In the limiting case, when \(y_0\rightarrow 0\), the problem reduces itself to a single body problem, which has been investigated by many authors. This agrees with the model, since the integral kernel tends to a Dirac distribution for \(y_0\rightarrow 0\) by having a PDF, whose integral is by definition 1 and whose support’s length tends to 0.

5 Conclusions

The dynamics of a couple of strongly coupled particles in a potential well under biharmonic resonant excitation have been analytically and numerically investigated. Under the assumption of non-small damping, the system’s dynamics have been reduced to one degree of freedom describing movements of the system’s centre of mass in the modified effective potential well, which takes into account the smoothened probabilistic relative vibrations of the particles. The subsequent application of the averaging procedure for the system being close to a conservative one has enabled very accurate prediction of the escape behaviour, especially for small values of the critical excitation force. Both the analytic and numerical results clearly show the stabilizing effect of the high-frequency relative movements of the pair of particles on their escape behaviour. This effect increases with increasing amplitude of the relative vibrations. Although the obtained analytic results demonstrate excellent agreement with the results of direct numerical simulations of the full system, the investigated problem and the applied approach open a whole class of theoretical and practical questions that must be addressed in the future.

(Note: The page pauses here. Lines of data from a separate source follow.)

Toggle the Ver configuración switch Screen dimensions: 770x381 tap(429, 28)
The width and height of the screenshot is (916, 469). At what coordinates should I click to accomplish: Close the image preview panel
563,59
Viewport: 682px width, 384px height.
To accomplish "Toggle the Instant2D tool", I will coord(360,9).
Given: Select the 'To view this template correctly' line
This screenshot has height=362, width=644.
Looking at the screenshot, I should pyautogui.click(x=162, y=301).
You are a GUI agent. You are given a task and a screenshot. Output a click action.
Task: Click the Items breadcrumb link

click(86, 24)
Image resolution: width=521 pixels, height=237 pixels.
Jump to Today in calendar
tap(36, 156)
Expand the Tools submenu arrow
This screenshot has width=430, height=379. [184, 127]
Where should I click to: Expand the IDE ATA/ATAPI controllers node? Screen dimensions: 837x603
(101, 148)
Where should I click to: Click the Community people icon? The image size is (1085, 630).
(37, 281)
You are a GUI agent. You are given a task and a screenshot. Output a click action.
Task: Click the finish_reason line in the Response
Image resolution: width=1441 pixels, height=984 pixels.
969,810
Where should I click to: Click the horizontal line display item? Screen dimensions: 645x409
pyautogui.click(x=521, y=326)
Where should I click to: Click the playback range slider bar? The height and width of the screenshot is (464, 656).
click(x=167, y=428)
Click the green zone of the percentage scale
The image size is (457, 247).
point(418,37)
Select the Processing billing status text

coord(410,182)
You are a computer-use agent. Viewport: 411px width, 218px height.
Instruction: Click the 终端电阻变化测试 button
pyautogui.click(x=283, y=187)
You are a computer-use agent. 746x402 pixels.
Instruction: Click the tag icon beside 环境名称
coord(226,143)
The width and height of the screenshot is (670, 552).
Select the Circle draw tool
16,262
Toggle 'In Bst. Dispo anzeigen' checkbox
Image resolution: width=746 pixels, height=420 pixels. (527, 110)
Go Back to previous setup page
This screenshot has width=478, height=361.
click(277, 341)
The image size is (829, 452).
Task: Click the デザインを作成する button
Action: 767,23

Do two bodies with high-frequency excitation always stabilise the escape behaviour? If not, for what kind of potentials does this not occur? What happens to potentials where \(\omega (A)\) is not monotonous? To what extent could the probability-based modelling approach be applied to describe high-frequency excited physical systems? How large is the uncertainty of the solution caused by this approach? Is there a way to synthesize potentials to shape the form of the \(F_{\text {crit}}(\Omega _1)\)-curve?

The authors hope that these open questions can attract the attention of readers to the fascinating problems of escape dynamics for groups of coupled particles and even more complex structures, opening a broad field for analytic investigations and creative applications.